SAN SALVO. Stop alla solidarietà. La Denso Manufacturing ha vinto la sfida. Dopo due anni di ammortizzatori sociali, grazie a nuovi investimenti e nuovi prodotti, l’industria giapponese sta vivendo una nuova stagione. «Merito della lungimiranza e della fiducia di chi ha puntato su San Salvo mentre altri lasciavano questa terra per andare all’estero», dichiara Primiano Biscotti, segretario provinciale della Cisl. Il riferimento è all’amministratore delegato della Denso, Ryohei Saji, al vicepresidente Mario D’Urbano, al direttore delle Risorse umane, Marco Mari, e ai loro collaboratori. Nel corso dell’incontro avuto lunedì scorso con l’azienda, ai sindacati è stata confermata la sospesione della solidarietà.

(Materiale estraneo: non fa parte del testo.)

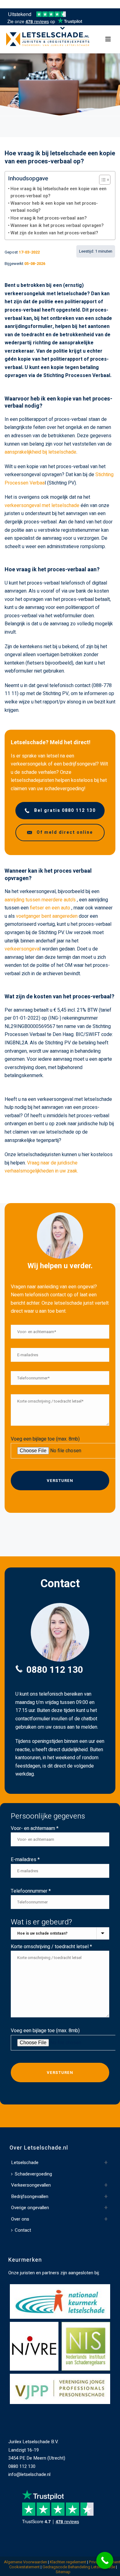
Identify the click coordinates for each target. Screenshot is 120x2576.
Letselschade (24, 2162)
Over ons (20, 2219)
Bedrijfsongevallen (29, 2196)
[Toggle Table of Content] (101, 179)
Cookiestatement (24, 2567)
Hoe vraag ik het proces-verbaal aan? (48, 218)
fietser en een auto (50, 908)
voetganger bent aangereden (47, 916)
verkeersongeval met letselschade (42, 505)
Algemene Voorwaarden (25, 2562)
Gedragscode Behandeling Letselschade (78, 2567)
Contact (23, 2230)
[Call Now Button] (104, 2560)
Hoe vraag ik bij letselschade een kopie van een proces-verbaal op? (58, 192)
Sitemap (63, 2572)
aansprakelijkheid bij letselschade (40, 452)
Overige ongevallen (30, 2207)
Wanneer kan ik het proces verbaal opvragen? (57, 225)
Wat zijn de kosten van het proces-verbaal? (54, 233)
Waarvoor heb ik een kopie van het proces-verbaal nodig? (54, 207)
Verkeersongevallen (31, 2185)
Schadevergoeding (33, 2174)
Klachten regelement (68, 2562)
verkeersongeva (22, 949)
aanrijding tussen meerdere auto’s (40, 900)
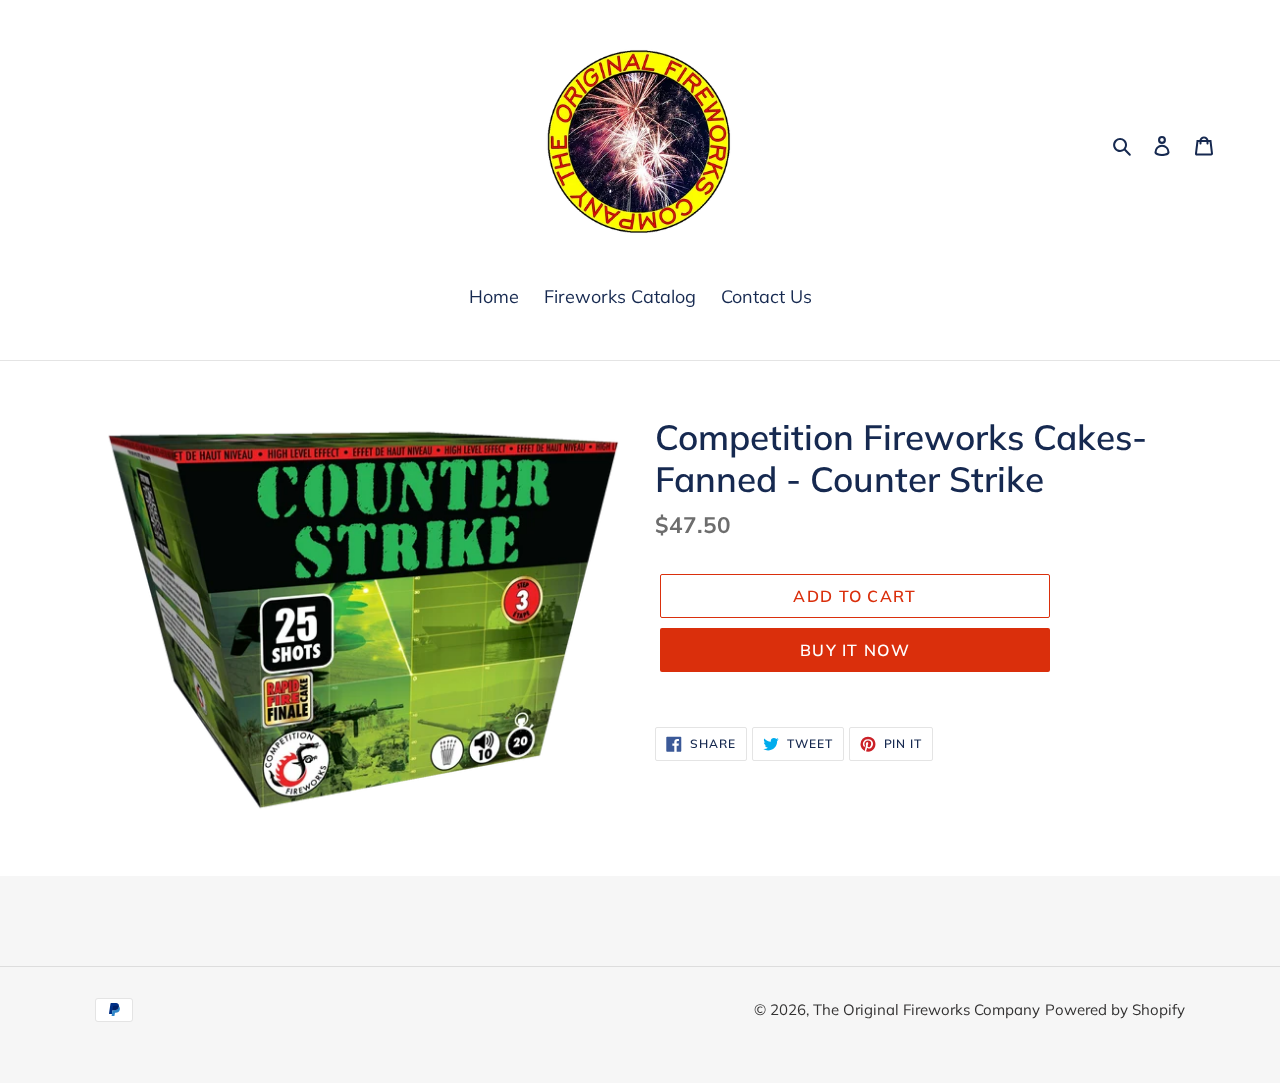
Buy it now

«Le richieste dei motorini d’avviamento sono tante e da tutte le case automobilistiche», dice Biscotti. Denso ridisegna il futuro grazie alla sua storia. I motorini d’avviamento erano, infatti, fino a diversi anni fa il pezzo forte prima della Magneti Marelli e poi della Denso. Eliminati dalla produzione per qualche anno, ora sono tornati rinnovati grazie a nuovi impianti produttivi. Denso ha inaugurato il 2014 con un investimento di 100 milioni di euro e la trasformazione della fabbrica anche dal punto di vista ambientale. La copertura dello stabilimento è stata smantellata e sostituita con pannelli solari che producono 3,467MWp di energia.

L’anno si è chiuso con l’annuncio di un nuovo importante investimento e la sospensione dei contratti di solidarietà. Il gruppo Denso, da sempre impegnato nella ricerca di nuovi prodotti, ha caratterizzato la propria strategia aziendale per i prossimi anni sull’innovazione e la sicurezza. In questo periodo l’industria giapponese che produce sistemi integrati e componentistica per auto, sta consegnando i nuovi prodotti (motorini di avviamento ma anche nuovi alternatori). Non più solo a Fiat e Toyota ma a dieci altre case automobilistiche.

Dopo un’attenta valutazione dell’andamento autunnale, l’azienda ha annunciato lunedì la sospensione ufficiale dei contratti di solidarietà che terminano fra sei giorni. «Al massimo entro fine anno in qualche reparto si faranno due giorni di cassa integrazione. Non di più», dice Biscotti.

Denso comincia a raccogliere i frutti del rivoluzionario programma di rilancio iniziato nel 2012. Per evitare 360 licenziamenti due anni fa varò il piano di solidarietà che terminerà il 18 novembre. Proprio la necessità di cercare nuove nicchie di mercato ha spinto l’industria giapponese a rinnovare gli impianti e diversificare la produzione. La Denso è pronta a conquistare l’Europa. «Non possiamo che apprezzare la decisione della Denso di investire ancora su San Salvo», commentano i sindacati.